Monday 13 May 2013

Up the creek with a paddle

Out on my constitutional today, I saw a couple unloading their kayak at an inner-harbour beach and thought, what a lovely way to spend a still, sunny morning. It seems ages since I've been kayaking. The last time was in Halong Bay in Vietnam, which was a bit of a bun-fight to be honest: the karst island scenery is magnificent but there are so many tourism operations going on there that it's hard to appreciate it properly, or feel laid-back about it, which is a shame. I liked the evening kayak I did to Browns Island in Auckland harbour, for dinner and drinks at sunset and a return trip shimmering with bio-luminescence, but that was years ago now.
So too was the morning paddle I did on the Gordon River in the wilderness of western Tasmania, but it was so lovely I remember it perfectly. It was a still morning like today, but silver rather than golden, and the water instead of being blue was black: deeply stained with tannin from the temperate rainforest that the river winds through. That made for mirror-like reflections, so that skimming silently along with the clouds both above and below me, I felt as though I was floating in the sky. We'd motored in our fancy catamaran way up the river, far from the civilisation that is the little town of Strahan, and spent the previous night on the water in total darkness.

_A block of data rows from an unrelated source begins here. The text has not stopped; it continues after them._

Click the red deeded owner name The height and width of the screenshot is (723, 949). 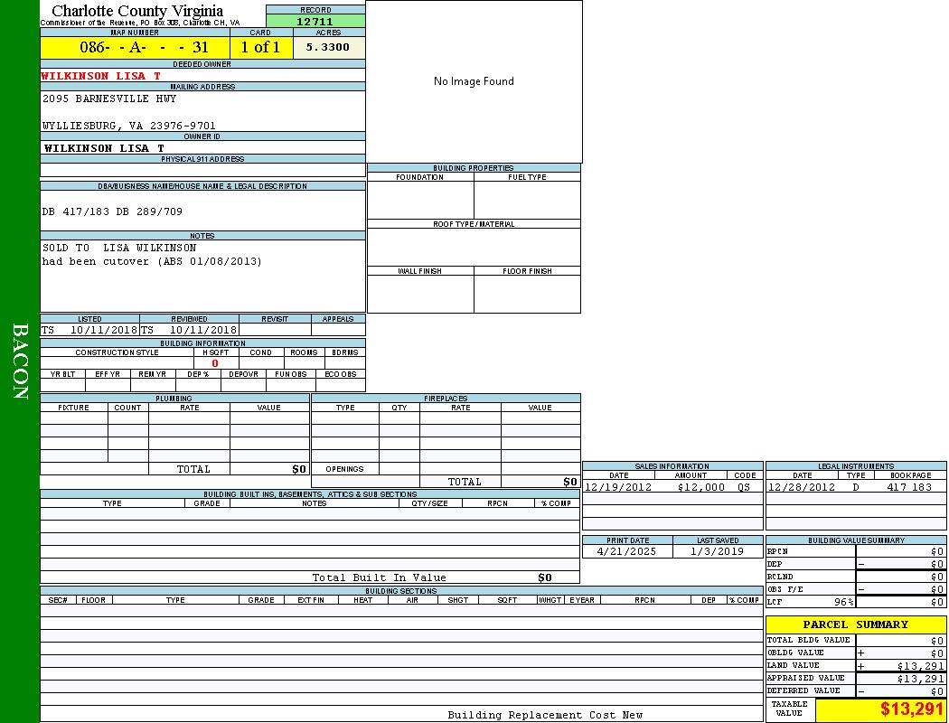coord(100,76)
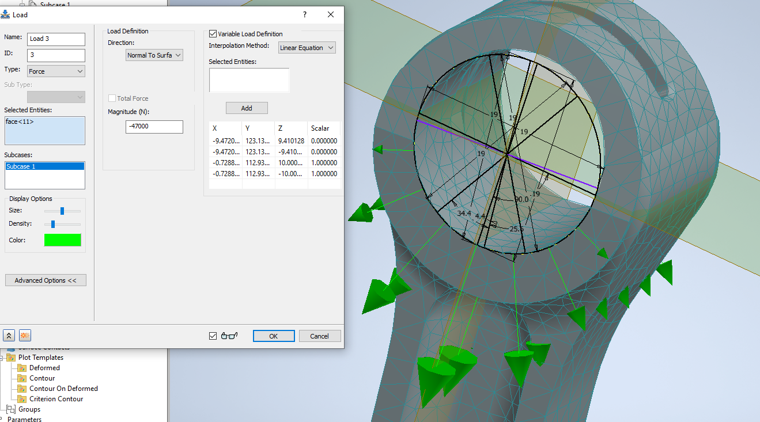The height and width of the screenshot is (422, 760).
Task: Click the orange burst icon at dialog bottom-left
Action: [x=24, y=334]
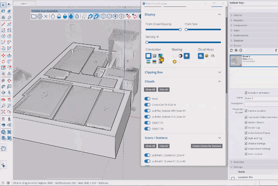Uncheck the Axes Location property checkbox
The width and height of the screenshot is (278, 186).
pyautogui.click(x=246, y=154)
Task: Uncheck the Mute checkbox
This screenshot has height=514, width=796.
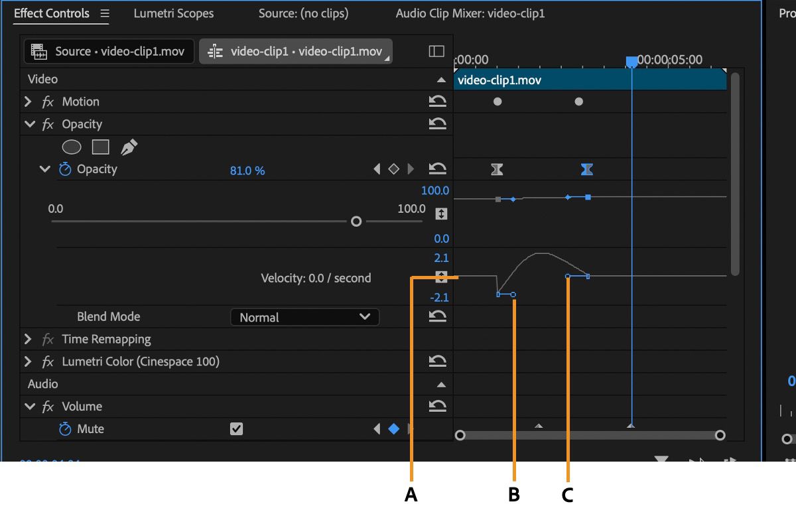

We were out so early that I disturbed a platypus, and it swam away trailing a V through the water behind it. The whole experience was kind of surreal, because it was so still and so silent, the platypus the only sign of life. There weren't even any birds, because the forest is ancient, the trees having evolved pre-bird, so they don't have the flowers and seeds that would attract them. Almost creepy, so it was good to paddle back round the bend and smell bacon.